Eh oui, cela fait des dizaines d'années que les compagnies pétrolières se rappellent au fort mauvais souvenir des populations aux quatre coins de la Terre, sans que rien ne change.
Face à ces géants économiques que sont les compagnies pétrolières, que l'on retrouve toujours impliquées dans ces catastrophes, les États se gardent bien de prendre les mesures qui pourraient empêcher un tant soit peu lesdites compagnies de laisser derrière elles un déluge noir de désolation.
Après le naufrage de l'Erika au large des côtes bretonnes, il y aura bientôt trois ans, l'Union européenne avait annoncé qu'elle prenait des dispositions pour que l'on ne revoie plus jamais cela. Eh bien, on a vu. Les mesures en question datent de 2000 mais, aussi limitées qu'elles soient, elles ne sont pas appliquées. Le Prestige qui, en août dernier, a été immobilisé par les autorités portuaires irlandaises qui y avaient relevé huit " déficiences ", a pu reprendre la mer. Lors de son dernier voyage, malgré son grand âge et bien qu'il s'agisse d'un navire pétrolier dangereux car très ancien, il n'a été contrôlé dans aucun des ports des eaux de l'Union européenne où il a croisé. Il l'a encore moins été là d'où il arrivait, en Lettonie - pays candidat à l'entrée dans l'Union européenne censé appliquer les contrôles en question, mais dont l'une des premières sources de revenus est d'écouler, à moindre coût et en évitant les contrôles, toutes sortes d'exportations russes, tel le fioul transporté par le Prestige.
Bien sûr, on retrouve là tous les ingrédients de ce genre de trafics : un navire sous pavillon de complaisance (celui des Bahamas) ; une société propriétaire basée au Liberia ; un armateur libérien ; un affréteur russe ; une société de négoce, Crown Ressources, dont les traces passent par les îles Vierges, Gibraltar et le canton suisse de Zoug - bel échantillonnage de " paradis fiscaux " - pour remonter à un groupe financier russe. Celui-ci, le groupe Alfa, est contrôlé par un ami du président Poutine qui, grâce à de tels appuis, a fait main basse sur TNK (la compagnie pétrolière de Tioumen) dont il exporte la production en en détournant les revenus... vers ces mêmes paradis fiscaux occidentaux.

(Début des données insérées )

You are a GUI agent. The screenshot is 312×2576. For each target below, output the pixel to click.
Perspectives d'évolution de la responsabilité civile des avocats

Tout cela, ainsi que le rôle de courtiers internationaux britanniques et de banques occidentales qui se sucrent largement au passage, toute la presse française en a parlé. Elle en parle d'autant plus librement que cela ressemble à un " polar " politico-mafieux, et surtout... qu'elle n'a pas un boeuf sur la langue, comme dans le cas de l'Erika, pourtant similaire à bien des égards, mais où il fallait mettre en cause la " respectable ", elle, compagnie TotalFinaElf. Une compagnie, soit dit en passant, qui n'a toujours pas, pas plus que les sociétés d'assurances, remboursé les dégâts commis voici trois ans !
Ceux-ci sont estimés à 189 millions d'euros, ceux du Prestige (dont la capacité était le double de celle de l'Erika) pourraient être dans une même proportion. Mais quand on lit dans la presse économique que le plafond de remboursement des assureurs ne devrait pas dépasser 38 millions d'euros (après avoir fait jouer pendant des années - c'est aussi fait pour ça - l'écheveau des sociétés écrans, des renvois de responsabilités entre elles et les diverses législations nationales qui les protègent), on sait déjà que les populations côtières de la Galice ne sont pas près de toucher quelque chose, et que, de toute façon, ce sera une misère.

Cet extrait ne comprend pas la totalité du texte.